A meta estabelecida pelo governo brasileiro por meio da CEPLAC no Plano Inova Cacau 2030 é ambiciosa: alcançar a produção de 400 mil toneladas até 2030, o que colocaria o Brasil em destaque como o quarto maior produtor global. Além disso, a busca é por uma posição de liderança não apenas em volume, mas também em qualidade e sustentabilidade na produção de cacau. Este objetivo já está sendo trabalhado em projetos e iniciativas que visam a consolidar o Brasil como uma referência mundial nesse sentido.

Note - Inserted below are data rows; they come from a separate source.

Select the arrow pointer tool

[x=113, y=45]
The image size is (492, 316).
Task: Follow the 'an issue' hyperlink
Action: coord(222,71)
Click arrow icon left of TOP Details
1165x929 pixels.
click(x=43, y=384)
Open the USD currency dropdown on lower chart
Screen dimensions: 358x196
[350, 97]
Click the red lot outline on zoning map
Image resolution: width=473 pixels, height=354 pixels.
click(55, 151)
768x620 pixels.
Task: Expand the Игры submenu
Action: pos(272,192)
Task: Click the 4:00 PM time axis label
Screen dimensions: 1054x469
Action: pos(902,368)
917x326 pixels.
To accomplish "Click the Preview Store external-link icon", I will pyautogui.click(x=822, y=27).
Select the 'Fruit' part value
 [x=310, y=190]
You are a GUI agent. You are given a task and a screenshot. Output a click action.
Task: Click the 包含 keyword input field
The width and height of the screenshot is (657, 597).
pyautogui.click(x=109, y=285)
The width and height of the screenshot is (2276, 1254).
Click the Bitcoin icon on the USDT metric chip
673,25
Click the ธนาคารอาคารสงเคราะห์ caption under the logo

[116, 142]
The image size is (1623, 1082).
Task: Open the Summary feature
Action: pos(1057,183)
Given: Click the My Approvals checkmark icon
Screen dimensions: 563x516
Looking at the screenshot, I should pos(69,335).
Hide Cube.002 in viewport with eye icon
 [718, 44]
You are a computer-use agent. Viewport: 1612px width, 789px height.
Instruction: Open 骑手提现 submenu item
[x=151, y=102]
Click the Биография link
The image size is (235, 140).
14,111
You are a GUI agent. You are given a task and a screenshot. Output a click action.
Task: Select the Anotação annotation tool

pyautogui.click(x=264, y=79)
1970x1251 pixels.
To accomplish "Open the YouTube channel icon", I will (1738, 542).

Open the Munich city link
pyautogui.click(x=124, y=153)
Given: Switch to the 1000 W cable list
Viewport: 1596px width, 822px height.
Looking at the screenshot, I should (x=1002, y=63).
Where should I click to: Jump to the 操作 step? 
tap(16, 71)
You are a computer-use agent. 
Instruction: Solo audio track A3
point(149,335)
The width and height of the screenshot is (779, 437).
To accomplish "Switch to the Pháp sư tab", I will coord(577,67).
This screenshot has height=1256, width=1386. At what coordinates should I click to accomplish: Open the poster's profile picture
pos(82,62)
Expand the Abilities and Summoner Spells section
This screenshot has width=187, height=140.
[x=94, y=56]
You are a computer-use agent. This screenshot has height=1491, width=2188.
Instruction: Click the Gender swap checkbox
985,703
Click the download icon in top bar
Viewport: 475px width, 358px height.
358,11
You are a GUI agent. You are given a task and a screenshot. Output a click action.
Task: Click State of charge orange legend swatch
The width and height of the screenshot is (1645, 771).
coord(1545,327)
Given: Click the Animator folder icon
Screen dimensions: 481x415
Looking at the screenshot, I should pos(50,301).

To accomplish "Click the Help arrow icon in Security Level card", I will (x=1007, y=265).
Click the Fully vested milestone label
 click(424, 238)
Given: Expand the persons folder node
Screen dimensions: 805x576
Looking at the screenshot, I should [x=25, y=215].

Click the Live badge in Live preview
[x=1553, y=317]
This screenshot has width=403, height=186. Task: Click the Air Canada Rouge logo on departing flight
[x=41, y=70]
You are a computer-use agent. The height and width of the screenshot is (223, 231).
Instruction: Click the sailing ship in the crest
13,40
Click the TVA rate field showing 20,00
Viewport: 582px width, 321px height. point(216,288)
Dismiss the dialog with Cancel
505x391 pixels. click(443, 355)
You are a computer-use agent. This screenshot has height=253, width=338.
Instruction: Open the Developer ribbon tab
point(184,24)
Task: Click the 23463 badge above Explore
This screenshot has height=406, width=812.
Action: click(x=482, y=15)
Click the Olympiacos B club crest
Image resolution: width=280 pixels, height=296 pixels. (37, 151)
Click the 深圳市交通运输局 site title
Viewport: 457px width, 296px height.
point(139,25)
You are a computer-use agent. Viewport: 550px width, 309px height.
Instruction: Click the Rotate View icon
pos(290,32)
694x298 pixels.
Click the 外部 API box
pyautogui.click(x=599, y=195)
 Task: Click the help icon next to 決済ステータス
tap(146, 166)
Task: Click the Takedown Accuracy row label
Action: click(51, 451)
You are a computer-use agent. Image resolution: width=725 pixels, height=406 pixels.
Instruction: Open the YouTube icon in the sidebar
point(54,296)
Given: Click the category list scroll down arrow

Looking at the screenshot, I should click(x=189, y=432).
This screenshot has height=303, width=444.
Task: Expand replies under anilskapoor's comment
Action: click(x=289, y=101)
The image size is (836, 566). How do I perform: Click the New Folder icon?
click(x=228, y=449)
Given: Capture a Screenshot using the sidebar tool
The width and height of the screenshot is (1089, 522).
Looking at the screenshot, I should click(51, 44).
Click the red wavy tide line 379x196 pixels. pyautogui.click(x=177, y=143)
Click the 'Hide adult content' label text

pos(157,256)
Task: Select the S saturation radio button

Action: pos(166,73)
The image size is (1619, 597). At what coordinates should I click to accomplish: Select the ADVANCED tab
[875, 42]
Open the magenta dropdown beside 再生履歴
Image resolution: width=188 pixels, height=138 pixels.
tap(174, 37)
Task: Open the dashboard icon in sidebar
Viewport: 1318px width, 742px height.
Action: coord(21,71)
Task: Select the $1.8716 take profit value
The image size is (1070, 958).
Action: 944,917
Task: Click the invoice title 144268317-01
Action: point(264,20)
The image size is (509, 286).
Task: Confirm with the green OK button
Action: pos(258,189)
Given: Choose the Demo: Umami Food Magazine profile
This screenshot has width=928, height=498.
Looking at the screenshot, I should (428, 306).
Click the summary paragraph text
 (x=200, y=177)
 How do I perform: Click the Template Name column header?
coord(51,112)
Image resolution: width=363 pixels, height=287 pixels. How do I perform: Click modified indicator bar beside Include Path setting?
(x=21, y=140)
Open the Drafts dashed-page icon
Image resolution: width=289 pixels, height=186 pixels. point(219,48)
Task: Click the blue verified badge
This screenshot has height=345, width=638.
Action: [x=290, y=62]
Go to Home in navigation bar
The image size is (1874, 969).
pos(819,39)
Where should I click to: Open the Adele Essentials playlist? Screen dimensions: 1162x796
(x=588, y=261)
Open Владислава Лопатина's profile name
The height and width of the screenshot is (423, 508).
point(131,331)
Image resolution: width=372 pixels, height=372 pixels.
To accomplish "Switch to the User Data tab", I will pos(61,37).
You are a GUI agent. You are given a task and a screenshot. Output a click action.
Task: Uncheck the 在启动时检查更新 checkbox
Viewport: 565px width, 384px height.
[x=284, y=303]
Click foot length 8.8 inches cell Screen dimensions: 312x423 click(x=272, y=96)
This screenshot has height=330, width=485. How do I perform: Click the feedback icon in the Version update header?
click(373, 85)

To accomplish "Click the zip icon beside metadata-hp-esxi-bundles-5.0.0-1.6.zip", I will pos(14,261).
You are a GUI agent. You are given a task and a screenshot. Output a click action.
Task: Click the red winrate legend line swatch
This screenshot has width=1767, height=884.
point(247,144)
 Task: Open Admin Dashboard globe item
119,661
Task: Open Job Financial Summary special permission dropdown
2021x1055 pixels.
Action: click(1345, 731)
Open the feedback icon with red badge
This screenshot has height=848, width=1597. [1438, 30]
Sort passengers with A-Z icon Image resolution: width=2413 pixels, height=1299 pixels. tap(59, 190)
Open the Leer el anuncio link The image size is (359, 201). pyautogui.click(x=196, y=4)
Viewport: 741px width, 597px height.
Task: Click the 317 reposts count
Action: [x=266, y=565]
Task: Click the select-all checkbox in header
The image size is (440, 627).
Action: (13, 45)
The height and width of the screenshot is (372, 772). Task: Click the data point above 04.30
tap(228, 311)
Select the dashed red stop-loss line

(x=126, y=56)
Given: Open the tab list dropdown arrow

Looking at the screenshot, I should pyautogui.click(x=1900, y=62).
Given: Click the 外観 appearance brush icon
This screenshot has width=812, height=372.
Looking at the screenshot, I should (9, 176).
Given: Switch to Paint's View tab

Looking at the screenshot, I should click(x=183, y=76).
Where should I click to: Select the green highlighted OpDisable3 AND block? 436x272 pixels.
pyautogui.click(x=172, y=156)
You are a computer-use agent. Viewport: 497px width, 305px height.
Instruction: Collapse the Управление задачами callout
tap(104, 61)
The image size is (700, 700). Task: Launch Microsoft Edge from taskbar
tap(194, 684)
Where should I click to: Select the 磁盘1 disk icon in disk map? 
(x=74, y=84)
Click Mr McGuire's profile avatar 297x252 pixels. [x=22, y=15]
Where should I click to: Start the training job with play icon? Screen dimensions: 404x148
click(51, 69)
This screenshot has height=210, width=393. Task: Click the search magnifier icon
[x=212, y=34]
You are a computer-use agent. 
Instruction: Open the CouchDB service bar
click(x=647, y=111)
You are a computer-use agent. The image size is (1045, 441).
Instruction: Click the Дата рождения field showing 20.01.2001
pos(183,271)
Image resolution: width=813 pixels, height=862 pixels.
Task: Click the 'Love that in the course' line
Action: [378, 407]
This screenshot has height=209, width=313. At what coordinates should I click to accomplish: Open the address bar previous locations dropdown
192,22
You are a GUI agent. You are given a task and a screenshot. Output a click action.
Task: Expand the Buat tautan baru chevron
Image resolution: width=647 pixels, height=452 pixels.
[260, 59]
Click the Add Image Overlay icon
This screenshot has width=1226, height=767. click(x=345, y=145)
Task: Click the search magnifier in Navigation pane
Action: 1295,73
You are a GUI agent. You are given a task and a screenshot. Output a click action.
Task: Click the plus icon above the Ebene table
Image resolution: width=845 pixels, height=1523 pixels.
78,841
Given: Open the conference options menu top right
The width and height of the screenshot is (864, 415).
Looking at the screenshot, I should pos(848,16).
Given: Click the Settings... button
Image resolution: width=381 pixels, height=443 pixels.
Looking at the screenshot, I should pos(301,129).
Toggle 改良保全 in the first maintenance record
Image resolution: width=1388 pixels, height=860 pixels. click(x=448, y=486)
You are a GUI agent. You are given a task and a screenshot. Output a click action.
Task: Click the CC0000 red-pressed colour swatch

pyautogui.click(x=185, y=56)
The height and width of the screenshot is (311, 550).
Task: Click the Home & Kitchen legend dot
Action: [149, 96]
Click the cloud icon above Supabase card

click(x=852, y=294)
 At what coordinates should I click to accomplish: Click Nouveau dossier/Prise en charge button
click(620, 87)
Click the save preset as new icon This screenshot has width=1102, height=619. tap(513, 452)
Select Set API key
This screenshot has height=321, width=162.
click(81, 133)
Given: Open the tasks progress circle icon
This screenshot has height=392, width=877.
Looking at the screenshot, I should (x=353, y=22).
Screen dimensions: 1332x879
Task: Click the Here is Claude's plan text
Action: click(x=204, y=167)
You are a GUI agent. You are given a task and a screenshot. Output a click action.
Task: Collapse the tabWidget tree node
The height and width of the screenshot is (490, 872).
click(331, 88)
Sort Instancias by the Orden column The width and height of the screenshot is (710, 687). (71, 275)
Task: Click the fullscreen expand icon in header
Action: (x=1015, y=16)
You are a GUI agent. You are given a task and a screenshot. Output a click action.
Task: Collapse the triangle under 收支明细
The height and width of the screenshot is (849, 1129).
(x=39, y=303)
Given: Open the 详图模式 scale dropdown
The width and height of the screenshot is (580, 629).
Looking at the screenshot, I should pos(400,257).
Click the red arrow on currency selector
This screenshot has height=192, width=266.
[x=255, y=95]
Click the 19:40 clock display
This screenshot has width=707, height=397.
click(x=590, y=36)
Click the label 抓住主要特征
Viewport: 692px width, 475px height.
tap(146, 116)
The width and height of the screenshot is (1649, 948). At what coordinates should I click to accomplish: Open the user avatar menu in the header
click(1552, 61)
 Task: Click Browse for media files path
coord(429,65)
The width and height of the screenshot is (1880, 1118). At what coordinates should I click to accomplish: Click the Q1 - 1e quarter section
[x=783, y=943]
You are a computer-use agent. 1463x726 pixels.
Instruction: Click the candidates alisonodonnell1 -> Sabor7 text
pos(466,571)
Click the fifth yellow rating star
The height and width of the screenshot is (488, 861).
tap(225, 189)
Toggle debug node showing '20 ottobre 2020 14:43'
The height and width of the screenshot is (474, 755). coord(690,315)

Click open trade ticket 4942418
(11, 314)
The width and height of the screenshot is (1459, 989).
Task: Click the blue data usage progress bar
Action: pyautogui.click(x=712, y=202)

O que é tendência no setor?  

Além da produção de amêndoas de alta qualidade destinadas à fabricação de chocolates finos – que, embora representem atualmente menos de 5% da produção nacional de cacau, têm um impacto significativo no mercado devido a sua qualidade superior -, destaca-se indiscutivelmente a sustentabilidade na produção. A importância desse aspecto é evidenciada pelo movimento da União Europeia em direção à implementação do Regulamento para Produtos Livres de Desmatamento (EUDR), previsto para entrar em vigor no próximo ano, quando só poderão importar commodity agrícola livre de áreas de desmatamento.

A tendência é buscar um aumento no volume de produção, com a meta de alcançar 400 mil toneladas até 2030. Isso envolve não apenas a restauração de áreas de pastagem por meio de sistemas agroflorestais, mas também o aprimoramento das áreas tradicionais, como as cabrucas, visando a aumentar a produtividade. O objetivo é posicionar o Brasil como um país de referência na produção sustentável e de alta qualidade, como evidenciado recentemente pelas duas medalhas de ouro e uma de prata conquistadas no concurso mundial de cacau de excelência, o CoEx, realizado no mês passado em Amsterdã durante a conferência mundial de cacau.

A ênfase recai também na promoção da bioeconomia do cacau brasileiro e no reconhecimento de que esta é uma atividade que envolve soluções baseadas na natureza. A produção de cacau em sistemas agroflorestais não só garante a manutenção dos serviços ecossistêmicos, mas também proporciona oportunidades de inclusão socioeconômica, promovendo melhorias na renda dos envolvidos. Este modelo serve como exemplo para o mundo, demonstrando como é possível conciliar o desenvolvimento econômico com a conservação ambiental e a inclusão social.